Юра смотрел на него вытаращенными глазами и не знал, что ответить.
— Господи милый, да как же вы выглядите, дядечка! — воскликнул Василий. — Вы болели?
— Хоть бы я и умер, ты бы, верно, не удосужился навестить меня! — с горьким упрёком сказал Юра.
— Что ж, дядьку, вы обиделись на меня, покинули нас, так как бы я смел докучать вам? Да и то, если бы вы, не дай бог, болели, то я бы... Но я ничего не слышал... Ведь вы ещё в воскресенье были в Жабье...
— Ну а чего же теперь приходишь?
— Да так, дядечка. Соскучился я по вам. Господи милосердный, ведь вы мне родня! Ведь меня бог будет карать...
— А будет, конечно, будет за твоё доброе сердце ко мне. Теперь ты мне и дядечка, и это, и то, а что было в прошлом году?
С тех пор, как Юра расстался с сыном и записался к Мошку, прошёл уже год с лишком. Василий стоял перед отцом и не сводил с него глаз.
— В прошлом году, дядьку? Разве я вам когда сказал хоть полслова неуважительного или обидного?
— Да что с того, что ты не говорил, а твоя жена говорила и за тебя, и за себя.
— Что ж, я жене язык не завяжу, какой её бог создал, такая и есть. Но у неё, дядьку, душа лучше, чем её язык. Вы это сами знаете, обиды она вам никогда не сделала, только язычищем молола. Ну, так получила уже она за своё...
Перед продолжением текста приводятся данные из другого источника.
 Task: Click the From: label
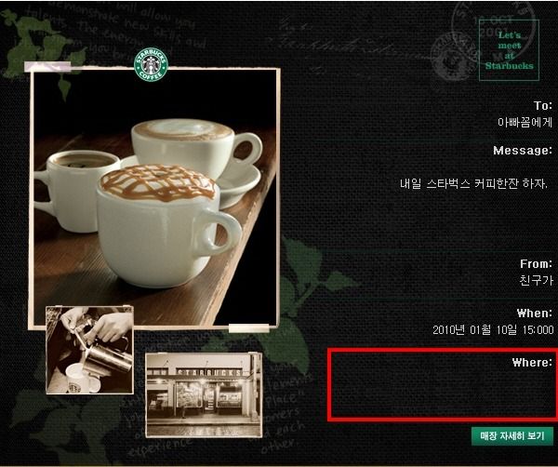click(536, 264)
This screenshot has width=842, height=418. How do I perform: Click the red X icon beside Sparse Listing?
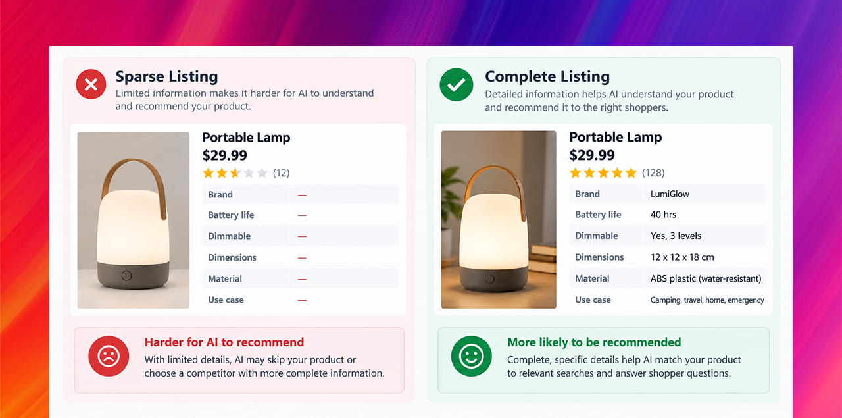(x=91, y=84)
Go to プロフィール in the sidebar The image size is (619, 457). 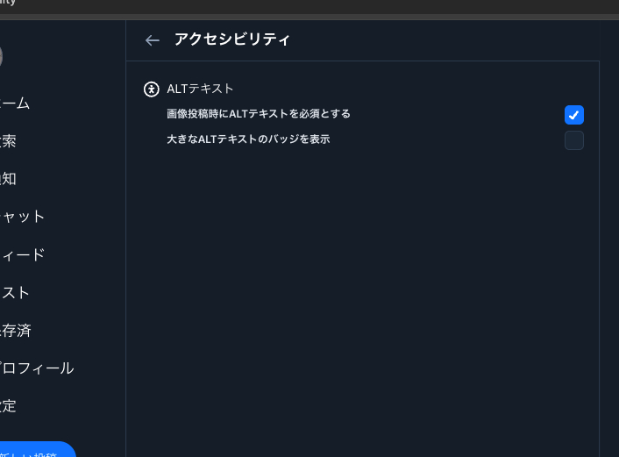click(x=36, y=368)
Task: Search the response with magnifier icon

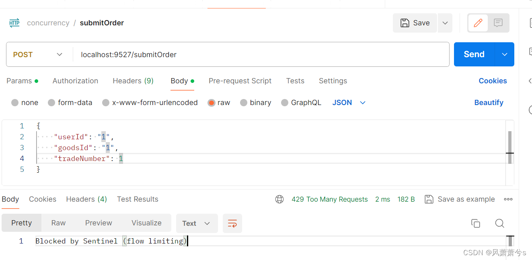Action: coord(499,223)
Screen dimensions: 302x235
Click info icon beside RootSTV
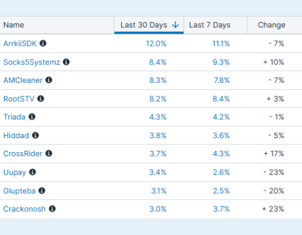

— Ну, и что? — резко перебил Юра, глядя исподлобья на сына и отвечая скорее на свой собственный внутренний вопрос, чем на Василиев. — Думаешь, что теперь снова заманишь меня к себе? Нет, милый! Я уже старая ворона! На полову меня не заманишь. Да и зачем я тебе теперь нужен? Ведь знаешь, хату и участок я записал Мошку, больше мне нечего раздавать, а с пустыми руками я вам не нужен.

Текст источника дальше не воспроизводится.